> [Texte à lire]:
◆ ◆ ◆ ◆ ◆ ◆ ◆

Certes, les raisons de ce changement sont en partie historiques (en lien avec l’héritage de Jean-Marie Le Pen), mais il s’agit aussi d’une stratégie d’ouverture, en plus de celle de dédiabolisation.

Finalement, avec ce renversement des dénominations, ne serait-on pas face à un enjeu plus important : du FN au RN, on passe du FN contestataire au RN rassembleur. En effet, tant qu’il se nommait « Front », le FN véhiculait une image d’opposition, et de positionnement face à quelque chose de préalable : en devenant le « Rassemblement », il cherche à prendre une dimension pro-active, qui ne se définit pas au regard d’un tiers.

Si le Front populaire fait évidemment référence au Front populaire de 1936, il ancre contextuellement l’orientation à gauche, et vise à fédérer les partis concernés (PS, PCF, EELV et LFI).

En fédérant ainsi, il ne rassemble plus toutes les forces dites « républicaines », alors que le Rassemblement national apparaît comme fédérateur des « patriotes », terme largement revenu dans les éléments de langage du RN lors de la soirée électorale.

◆ ◆ ◆ ◆ ◆ ◆ ◆

> [Données enregistrées]:
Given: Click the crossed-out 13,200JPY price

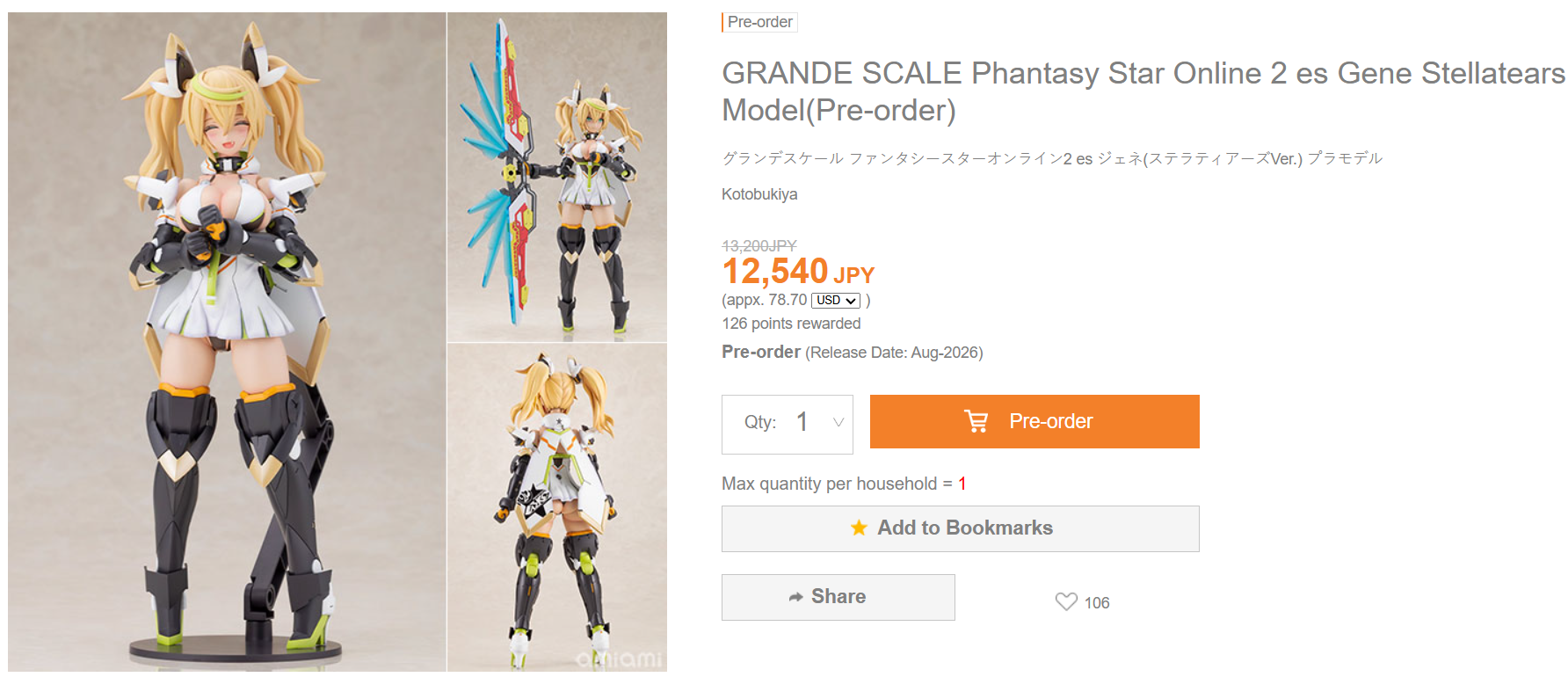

◆ ◆ ◆ ◆ ◆ ◆ ◆

> [Consignes à suivre]: Recopiez mot pour mot le passage du texte sur le changement de nom du FN compris entre « Certes, les raisons » et « celle de dédiabolisation. », ces deux extraits inclus.

> [Réponse rédigée]:
Certes, les raisons de ce changement sont en partie historiques (en lien avec l’héritage de Jean-Marie Le Pen), mais il s’agit aussi d’une stratégie d’ouverture, en plus de celle de dédiabolisation.